===== Supplied records

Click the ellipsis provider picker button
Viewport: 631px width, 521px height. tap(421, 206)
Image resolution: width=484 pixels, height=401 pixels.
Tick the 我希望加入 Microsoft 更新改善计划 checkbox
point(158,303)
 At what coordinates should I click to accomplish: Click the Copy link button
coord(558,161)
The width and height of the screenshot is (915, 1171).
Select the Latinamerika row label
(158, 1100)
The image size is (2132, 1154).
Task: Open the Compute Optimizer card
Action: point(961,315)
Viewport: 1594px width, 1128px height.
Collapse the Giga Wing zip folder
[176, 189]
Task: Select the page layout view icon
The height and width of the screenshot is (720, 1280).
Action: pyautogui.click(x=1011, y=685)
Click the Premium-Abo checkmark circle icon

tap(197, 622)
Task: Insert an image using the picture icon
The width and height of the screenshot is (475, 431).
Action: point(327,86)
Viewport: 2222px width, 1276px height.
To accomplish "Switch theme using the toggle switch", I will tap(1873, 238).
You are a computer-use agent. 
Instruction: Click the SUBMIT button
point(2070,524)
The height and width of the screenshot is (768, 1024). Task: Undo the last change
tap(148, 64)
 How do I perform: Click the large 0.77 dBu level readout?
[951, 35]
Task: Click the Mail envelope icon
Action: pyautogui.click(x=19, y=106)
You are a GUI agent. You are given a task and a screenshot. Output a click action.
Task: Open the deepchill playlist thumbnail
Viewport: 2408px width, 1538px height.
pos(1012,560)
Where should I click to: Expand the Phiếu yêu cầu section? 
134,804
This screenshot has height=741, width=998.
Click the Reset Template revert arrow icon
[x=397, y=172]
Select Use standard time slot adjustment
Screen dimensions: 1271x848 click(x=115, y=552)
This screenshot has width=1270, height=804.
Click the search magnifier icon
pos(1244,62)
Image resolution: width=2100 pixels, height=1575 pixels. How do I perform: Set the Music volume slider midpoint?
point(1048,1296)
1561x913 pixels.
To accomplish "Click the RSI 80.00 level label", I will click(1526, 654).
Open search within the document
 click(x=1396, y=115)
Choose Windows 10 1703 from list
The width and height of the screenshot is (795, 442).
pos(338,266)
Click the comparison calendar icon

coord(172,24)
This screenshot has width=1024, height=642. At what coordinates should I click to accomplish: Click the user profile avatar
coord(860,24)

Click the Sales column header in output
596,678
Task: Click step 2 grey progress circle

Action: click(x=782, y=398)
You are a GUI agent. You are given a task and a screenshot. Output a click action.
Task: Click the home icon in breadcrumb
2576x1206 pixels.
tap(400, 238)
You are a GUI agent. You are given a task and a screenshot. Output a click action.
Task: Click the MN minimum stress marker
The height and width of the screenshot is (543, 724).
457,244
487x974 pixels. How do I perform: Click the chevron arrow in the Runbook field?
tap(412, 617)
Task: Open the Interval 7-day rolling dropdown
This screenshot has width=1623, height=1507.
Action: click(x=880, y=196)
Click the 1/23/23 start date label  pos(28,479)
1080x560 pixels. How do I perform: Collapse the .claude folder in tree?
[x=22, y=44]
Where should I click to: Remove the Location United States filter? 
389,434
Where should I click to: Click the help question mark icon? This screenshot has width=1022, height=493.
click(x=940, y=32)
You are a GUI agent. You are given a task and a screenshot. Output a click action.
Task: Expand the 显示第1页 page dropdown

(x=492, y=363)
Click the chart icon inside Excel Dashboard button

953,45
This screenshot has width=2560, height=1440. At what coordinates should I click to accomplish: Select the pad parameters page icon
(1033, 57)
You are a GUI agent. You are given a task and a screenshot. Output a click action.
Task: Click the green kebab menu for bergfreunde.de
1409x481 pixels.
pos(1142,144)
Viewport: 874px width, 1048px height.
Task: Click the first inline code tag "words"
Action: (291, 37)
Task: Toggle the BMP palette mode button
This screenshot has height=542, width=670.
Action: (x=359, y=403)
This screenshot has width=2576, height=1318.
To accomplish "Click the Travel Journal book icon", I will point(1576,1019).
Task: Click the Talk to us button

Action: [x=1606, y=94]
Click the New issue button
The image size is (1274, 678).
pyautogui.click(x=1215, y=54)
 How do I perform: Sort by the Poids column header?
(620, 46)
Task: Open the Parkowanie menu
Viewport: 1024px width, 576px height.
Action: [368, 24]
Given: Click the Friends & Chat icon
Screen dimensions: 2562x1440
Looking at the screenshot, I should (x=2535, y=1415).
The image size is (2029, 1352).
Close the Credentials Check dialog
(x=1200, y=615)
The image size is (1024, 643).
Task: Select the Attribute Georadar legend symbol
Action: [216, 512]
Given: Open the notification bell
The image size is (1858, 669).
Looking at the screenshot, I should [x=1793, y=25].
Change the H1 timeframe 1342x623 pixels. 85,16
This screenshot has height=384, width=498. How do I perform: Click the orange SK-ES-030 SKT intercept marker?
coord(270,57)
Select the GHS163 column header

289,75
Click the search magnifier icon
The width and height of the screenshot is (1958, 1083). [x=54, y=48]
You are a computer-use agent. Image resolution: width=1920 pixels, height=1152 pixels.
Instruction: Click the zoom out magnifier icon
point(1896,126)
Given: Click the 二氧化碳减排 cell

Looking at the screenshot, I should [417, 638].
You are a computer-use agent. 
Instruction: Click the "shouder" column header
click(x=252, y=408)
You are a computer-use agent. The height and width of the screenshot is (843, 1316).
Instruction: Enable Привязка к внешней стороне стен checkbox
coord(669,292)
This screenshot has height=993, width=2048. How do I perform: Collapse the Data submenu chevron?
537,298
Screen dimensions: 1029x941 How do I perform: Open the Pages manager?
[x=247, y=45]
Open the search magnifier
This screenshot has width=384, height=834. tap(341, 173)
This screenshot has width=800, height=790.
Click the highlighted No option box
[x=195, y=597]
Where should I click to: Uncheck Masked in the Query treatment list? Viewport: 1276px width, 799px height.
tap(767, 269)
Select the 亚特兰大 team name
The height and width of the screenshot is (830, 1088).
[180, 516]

==========

Convert the lines from the line with "487x974 pixels. How" to the line with "Looking at the screenshot, I should [x=1793, y=25]." into a Markdown table with the columns Row and Line, skipping blank lines.

▶ [Complete answer]
| Row | Line |
|---|---|
| 1 | 487x974 pixels. How do I perform: Click the chevron arrow in the Runbook field? |
| 2 | tap(412, 617) |
| 3 | Task: Open the Interval 7-day rolling dropdown |
| 4 | This screenshot has width=1623, height=1507. |
| 5 | Action: click(x=880, y=196) |
| 6 | Click the 1/23/23 start date label  pos(28,479) |
| 7 | 1080x560 pixels. How do I perform: Collapse the .claude folder in tree? |
| 8 | [x=22, y=44] |
| 9 | Where should I click to: Remove the Location United States filter?  |
| 10 | 389,434 |
| 11 | Where should I click to: Click the help question mark icon? This screenshot has width=1022, height=493. |
| 12 | click(x=940, y=32) |
| 13 | You are a GUI agent. You are given a task and a screenshot. Output a click action. |
| 14 | Task: Expand the 显示第1页 page dropdown |
| 15 | (x=492, y=363) |
| 16 | Click the chart icon inside Excel Dashboard button |
| 17 | 953,45 |
| 18 | This screenshot has width=2560, height=1440. At what coordinates should I click to accomplish: Select the pad parameters page icon |
| 19 | (1033, 57) |
| 20 | You are a GUI agent. You are given a task and a screenshot. Output a click action. |
| 21 | Task: Click the green kebab menu for bergfreunde.de |
| 22 | 1409x481 pixels. |
| 23 | pos(1142,144) |
| 24 | Viewport: 874px width, 1048px height. |
| 25 | Task: Click the first inline code tag "words" |
| 26 | Action: (291, 37) |
| 27 | Task: Toggle the BMP palette mode button |
| 28 | This screenshot has height=542, width=670. |
| 29 | Action: (x=359, y=403) |
| 30 | This screenshot has width=2576, height=1318. |
| 31 | To accomplish "Click the Travel Journal book icon", I will point(1576,1019). |
| 32 | Task: Click the Talk to us button |
| 33 | Action: [x=1606, y=94] |
| 34 | Click the New issue button |
| 35 | The image size is (1274, 678). |
| 36 | pyautogui.click(x=1215, y=54) |
| 37 |  How do I perform: Sort by the Poids column header? |
| 38 | (620, 46) |
| 39 | Task: Open the Parkowanie menu |
| 40 | Viewport: 1024px width, 576px height. |
| 41 | Action: [368, 24] |
| 42 | Given: Click the Friends & Chat icon |
| 43 | Screen dimensions: 2562x1440 |
| 44 | Looking at the screenshot, I should (x=2535, y=1415). |
| 45 | The image size is (2029, 1352). |
| 46 | Close the Credentials Check dialog |
| 47 | (x=1200, y=615) |
| 48 | The image size is (1024, 643). |
| 49 | Task: Select the Attribute Georadar legend symbol |
| 50 | Action: [216, 512] |
| 51 | Given: Open the notification bell |
| 52 | The image size is (1858, 669). |
| 53 | Looking at the screenshot, I should [x=1793, y=25]. |